The mavs offered steve nash 11 million. He went to phoenix for 13 million after the mavs traded for him when he was a 3rd string pg and signed him TO A HUGE EXTENSION EVEN THOUGH HE'D NEVER BEEN A STARTING PG IN THE NBA IN HIS ENTIRE CAREER. The first 2 years he sucked dyck. He did ABSOLUTELY NOTHING WHEN HE "WASN'T HURT" which was alot during that time. 

So what should the mavs have done? gave a 5 year 65 million dollar deal to a player that is already 30 years old? LOL that's insane. Why do that when you got devin harris waiting in the wings?

Then after summercamp the mavs decided that harris "could start if necessary" but didn't wanna rush him so they traded walker for hendersen and terry and a first round draft pick. Henderson (8 mil) comes off the books next year and the mavs have an "NVE like" pg to run the team while harris adjusts to the nba game.

The the mavs brought in a 7 foot african big man who has the build of ben wallace and is athletic as fucc. *see pic below*

www.phyrstamendment.com/dj.jpg

This guy has like a 7 7 wingspan and blocked 80 shots in 120 mins of summer league action. He's a MONSTER on the defensive side of the ball. 

Then the mavs traded fortson (who was not gonna get any major pt this year) for booth (who can block shots and rebound) to give them a lil more size at the center position. 

How can you guys hate on cuban for making this TEAM YOUNGER, BETTER DEFENSIVELY, AND MORE ATHLETIC while building his team around HIS SUPERSTAR DIRK NOWITSKI? Aint that what you sposed to do? Dirk is just now about to hit his prime and cuban is letting him know that the mavs are NOW HIS TEAM. 

mavs young players:

Dirk is 26
Daniels is 23
Howard is 24
Harris is 21
Pavel is 19
D.J is 24
Steffanson is 22
And Terry is just about to turn 27


mavs vets:

Fin is 31
Booth is 28
Bradley is 32
Najera is 28
Laettner is 35
Stack is 30
Hendersen is 32

All Dirk needs to do is build on his RIDICULOUS postseason last year and it's on and popping. 

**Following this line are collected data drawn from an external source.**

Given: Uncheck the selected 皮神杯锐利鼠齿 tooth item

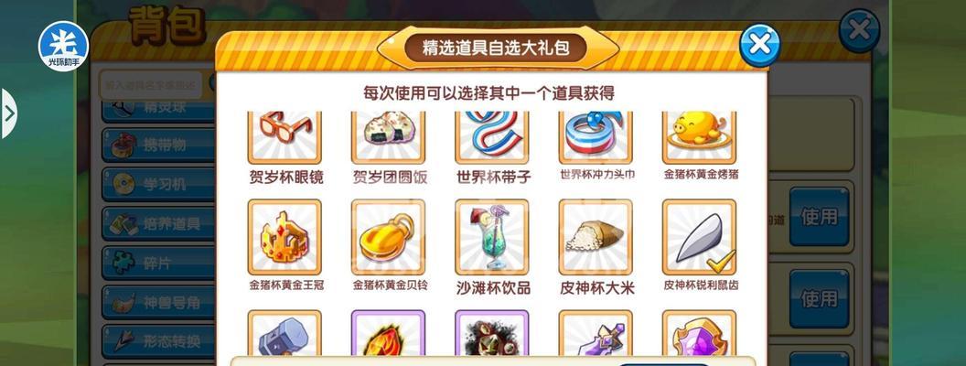Looking at the screenshot, I should tap(699, 237).
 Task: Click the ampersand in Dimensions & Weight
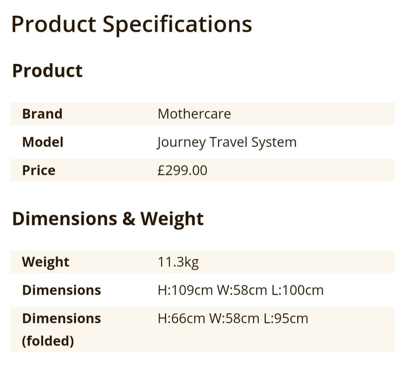pos(129,219)
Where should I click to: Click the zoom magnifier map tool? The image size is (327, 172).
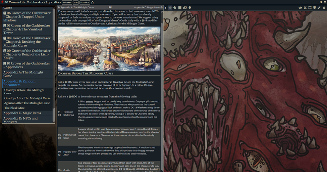175,8
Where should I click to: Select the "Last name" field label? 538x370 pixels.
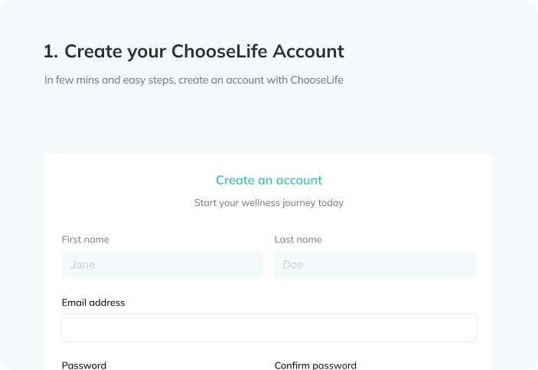[x=298, y=240]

Dirk averaged 27 points 11 boards 3 blocks 1 steal and 1 dime a game this past postseason. That's just a ridiculous statline. For the first time in 3 YEARS his ankles aren't bothering him. He will be top three in scoring this year and grab around 10 or 11 boards and block 2 to 3 shots this year. I mean this guy just put up 32, 13, and 3 on the USA team like it wasn't nothing where there are ALLSTARS at every position. Do you honestly think he won't torch teams that only have ONE ALLSTAR on their team? LOL


Daniels, terry, harris, and howard are ALL BALL HAWKS. They wreck havoc in the lanes.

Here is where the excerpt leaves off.